The revolving door of medical practitioners who treated Lindsay Clancy while she suffered from postpartum psychosis failed to diagnose her with bipolar disorder, ultimately leading to her psychotic break where she allegedly killed her three children, according to a lawsuit filed last week.
Clancy, 35, allegedly fatally strangled her young children – Cora, 5, Dawson, 3, and 8-month-old Callan – with an exercise band at their Massachusetts home in January 2023 after months-long treatment for various postpartum ailments, including severe insomnia and depression.
In a lawsuit filed on Jan. 23, Clancy alleges that the “polypharmacy” of people and organizations tending to her all failed to properly diagnose her with “bipolar disorder with postpartum onset” and wound up “[exacerbating] her condition and precipitated a severe psychotic break.”
The lawsuit details low-grade anxiety Clancy experienced after having her first and second children that were alleviated by special attention to self-care before the “hypomanic symptoms” she experienced in 2022.
Just one week after having their third child, Clancy became obsessed with maintaining a “beach body” and fell into an intense workout routine. In early July, just five weeks after giving birth, she ran a five-mile race, according to the lawsuit.
Her sister said that Clancy was “unlike her usual sensible self” and became sucked into a “multi-level marketing scheme” for exercise products, which she tried to pass off to her friends and family, the lawsuit said.
By the end of the summer, Clancy’s mood “suddenly switched to anxiety and depression,” and living her daily life became a “chore.”
It was then that she “took the initiative” and sought out medical and psychiatric assistance — the same parties her husband, Patrick, accused of “overmedicating” Clancy in his own lawsuit filed last week.
The cocktail of prescriptions Clancy was prescribed on and off between October and December 2022 included Zoloft, trazodone, Prozac, Ambien, Remeron, Klonopin, Seroquel, Ativan, Valium, and Lamictal, according to Patrick and Clancy’s respective lawsuits.

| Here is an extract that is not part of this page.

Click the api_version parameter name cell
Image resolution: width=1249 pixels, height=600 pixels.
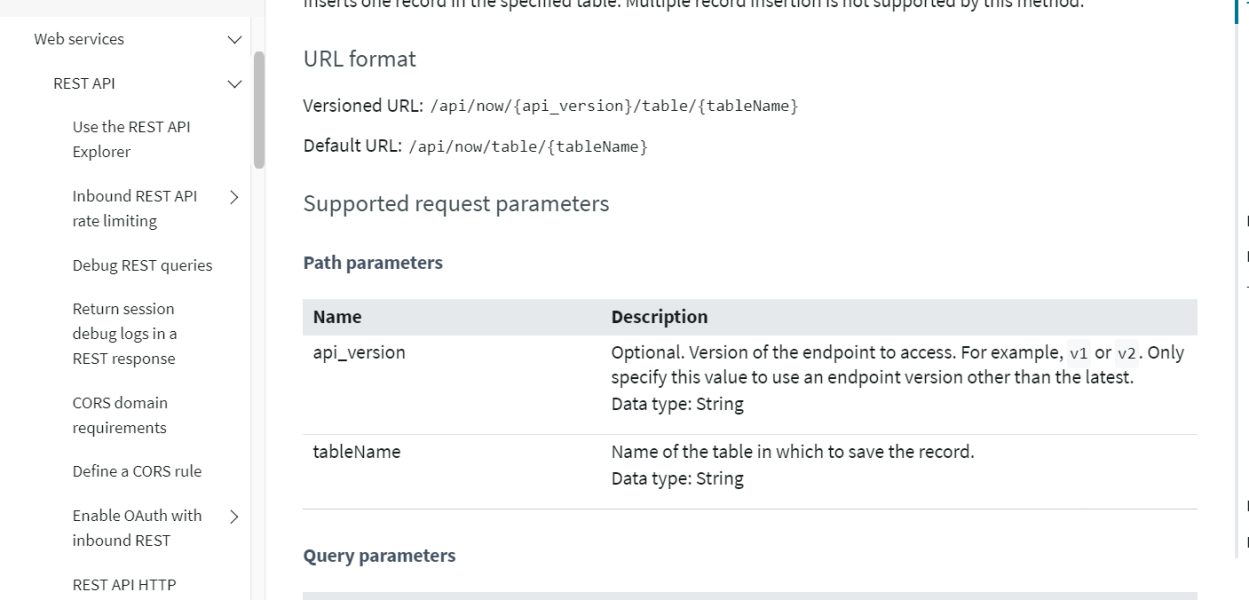[359, 353]
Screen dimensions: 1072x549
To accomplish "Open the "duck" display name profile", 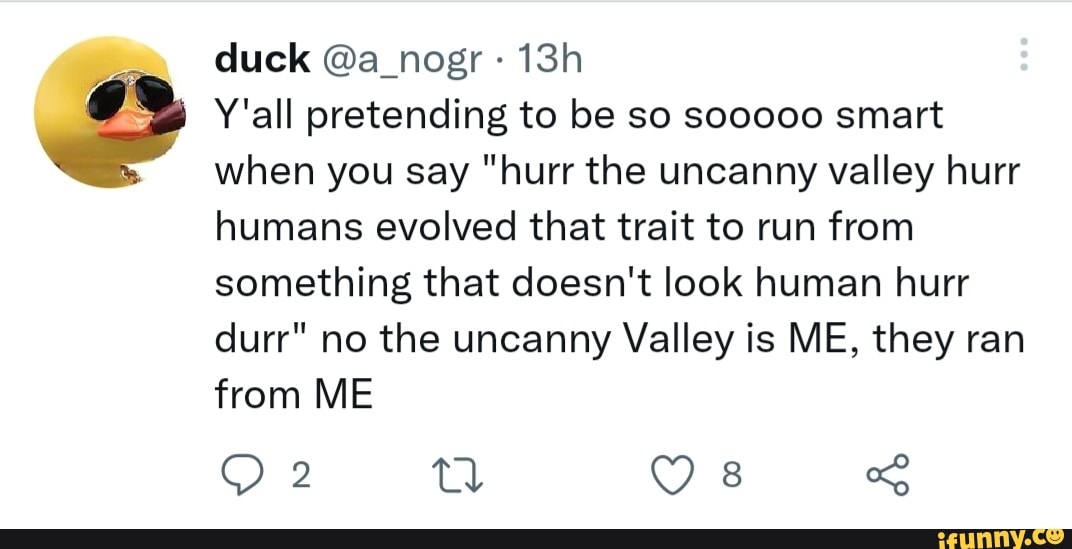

After months of trying to receive help from the defendants named in the lawsuit — the South Shore Health System, Aster Mental Health Inc., the Women and Infants Hospital of Rhode Island, Dr. Jennifer Tufts and nurse Rebecca Jollotta — a defeated Clancy started to wonder if she was a “psychopath.”
Just four days before she allegedly killed her children, Clancy tried to research possible cures for psychopaths, the lawsuit said.
Clancy was overwhelmed by a “force” the day she allegedly killed her kids — one that had the same aggressive, antagonistic male voice she claimed to have hallucinated since she was prescribed Seroquel, according to the lawsuit.
She whispered “Go to God, baby” to her children while they died before throwing herself out their home’s second-story window, according to the lawsuit.
A doctor officially diagnosed Clancy with severe bipolar disorder in September 2024, the lawsuit said.
Antidepressants typically increase hypomanic symptoms and mood instabilities for people with bipolar disorder.
Clancy is seeking an unspecified amount of money in damages for her medical expenses, lost wages, pain and suffering, emotional distress, permanent disability, the loss of her family’s companionship, and the devastation of her marriage.
Clancy, who is still on suicide watch, is scheduled to go on trial in late July.
She has pleaded not guilty to two counts of murder, three counts of strangulation, and three counts of assault and battery with a dangerous weapon.
Her lawyer warned there is a “real probability” Clancy will try to kill herself during the trial. She has undergone round-the-clock supervision at the Tewksbury State Hospital since May 2023.